I didn't want to say anything here because this is such a public forum and we hadn't decided yet. (I really didn't want my boss coming in to my office and wanting to know why I put it on the web before telling him.) Now we have to get our house ready to sell and find somewhere to live in Iowa. Again we need to decide if we want to be city mice or country mice again. Well, OK small town Iowa mice or country mice.

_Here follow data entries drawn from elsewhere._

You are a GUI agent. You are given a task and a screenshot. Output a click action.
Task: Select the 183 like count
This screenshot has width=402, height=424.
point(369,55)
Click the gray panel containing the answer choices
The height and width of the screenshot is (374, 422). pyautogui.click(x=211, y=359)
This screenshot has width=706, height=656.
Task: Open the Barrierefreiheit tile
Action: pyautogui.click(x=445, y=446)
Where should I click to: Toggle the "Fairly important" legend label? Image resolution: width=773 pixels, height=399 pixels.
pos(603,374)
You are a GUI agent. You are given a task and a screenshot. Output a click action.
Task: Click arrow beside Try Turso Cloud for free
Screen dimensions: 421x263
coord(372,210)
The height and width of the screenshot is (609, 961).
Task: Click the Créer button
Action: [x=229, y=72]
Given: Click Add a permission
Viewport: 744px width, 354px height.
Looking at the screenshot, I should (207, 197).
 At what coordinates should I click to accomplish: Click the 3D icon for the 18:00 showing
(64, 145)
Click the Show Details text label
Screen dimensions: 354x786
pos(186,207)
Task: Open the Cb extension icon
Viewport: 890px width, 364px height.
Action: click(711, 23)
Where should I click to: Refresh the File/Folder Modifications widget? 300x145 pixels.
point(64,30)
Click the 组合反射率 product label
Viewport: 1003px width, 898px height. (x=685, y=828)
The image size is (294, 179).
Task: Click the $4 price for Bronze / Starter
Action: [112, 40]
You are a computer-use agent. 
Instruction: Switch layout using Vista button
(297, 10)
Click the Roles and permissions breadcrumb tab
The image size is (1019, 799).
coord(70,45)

In these uncertain economic times it feels strange to even think about changing jobs. The housing market is crashed here and the big employers in town are laying people off. I feel like we may be trying to swim against the tide. I hope we will be able to sell our place and get settled again. My boss chided me a little on being a bit of a wanderer and we hope to be really settled this time. (Unless there is a cool job in Oregon or Idaho or Washington).

Wish us luck

Wednesday, April 01, 2009

google april fools 2009

Google has a tradition of silliness at April Fools. This year they have announced an artificial intelligence computer named CADIE that has its own blog and assists with a mobile application to search your brain when needed. It also will answer your email for you.

They also have an australian rugby ball that is mated to a cell phone and GPS. I need one just because I am hard on telephones and i think a rugby ball would be able to withstand dropping it in the mud and on the rocks and the street in Argentina.

They had better watch out though. Sarah Conners is likely to come after them. She doesn't joke about AI's.